Several core factors that control Rho GTPase activity and actomyosin contractility have been identified to function both in cell-cell adhesion and cytokinesis. These observations raise the interesting question whether these components may have evolved this dual function to orchestrate coordinated regulation of cell-cell adhesion and cell division, which would allow epithelial tissue to maintain its barrier function during cell divisions. Loss of cell-cell adhesion, for instance through loss of the tumor suppressor p120, induces cytokinesis defects and the formation of chromosomally instable binucleated cancer cells.³⁸ Chromosomal instability may contribute to tumor progression by providing the tumor cells with a highly plastic genome that allows for rapid adaptation. However, besides p120 no other components have been identified to possess a similar dual function in cell-cell adhesion and cytokinesis and, in addition, are found to be frequently lost or mutated in human cancers.

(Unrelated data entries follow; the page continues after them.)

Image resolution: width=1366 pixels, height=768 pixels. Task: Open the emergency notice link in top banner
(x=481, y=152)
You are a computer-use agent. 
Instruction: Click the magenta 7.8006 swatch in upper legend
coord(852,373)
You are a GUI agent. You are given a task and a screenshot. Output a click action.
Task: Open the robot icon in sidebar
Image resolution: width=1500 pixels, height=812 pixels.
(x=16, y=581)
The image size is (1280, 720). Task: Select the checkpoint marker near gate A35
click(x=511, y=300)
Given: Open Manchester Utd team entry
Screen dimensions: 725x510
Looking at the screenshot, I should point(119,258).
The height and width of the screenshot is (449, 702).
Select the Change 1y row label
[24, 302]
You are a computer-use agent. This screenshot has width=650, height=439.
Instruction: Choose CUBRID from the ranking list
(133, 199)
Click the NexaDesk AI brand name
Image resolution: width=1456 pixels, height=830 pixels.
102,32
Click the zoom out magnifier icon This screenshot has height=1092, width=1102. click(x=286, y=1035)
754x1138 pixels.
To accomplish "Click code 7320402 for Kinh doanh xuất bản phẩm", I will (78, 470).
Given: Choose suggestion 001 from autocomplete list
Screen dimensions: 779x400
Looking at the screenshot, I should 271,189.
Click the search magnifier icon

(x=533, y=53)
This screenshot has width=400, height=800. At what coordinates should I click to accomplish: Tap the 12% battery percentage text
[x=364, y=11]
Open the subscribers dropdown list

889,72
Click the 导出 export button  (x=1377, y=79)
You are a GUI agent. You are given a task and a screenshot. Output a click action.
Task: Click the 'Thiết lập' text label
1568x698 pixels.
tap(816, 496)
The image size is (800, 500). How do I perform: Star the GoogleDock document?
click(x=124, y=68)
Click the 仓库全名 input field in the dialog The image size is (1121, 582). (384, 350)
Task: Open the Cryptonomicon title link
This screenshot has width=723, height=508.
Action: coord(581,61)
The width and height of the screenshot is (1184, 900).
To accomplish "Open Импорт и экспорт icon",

One remaining outstanding question is how the dual function of RhoA regulatory proteins is regulated. While the spatiotemporal regulation of RhoA activation at the equatorial cortex during cytokinesis by mitotic kinases is relatively well understood, the signals that control the association between p120 and MKLP1 or the recruitment of centralspindlin to the AJ remain undetermined and deserve to be the focus of future research.

Funding Statement

Netherlands Organization for Scientific Research (NWO/ZonMW-VIDI 0616.096.318); Dutch Cancer Society (KWF-UU-2011-5230).

Disclosure of potential conflicts of interest

No potential conflicts of interest were disclosed.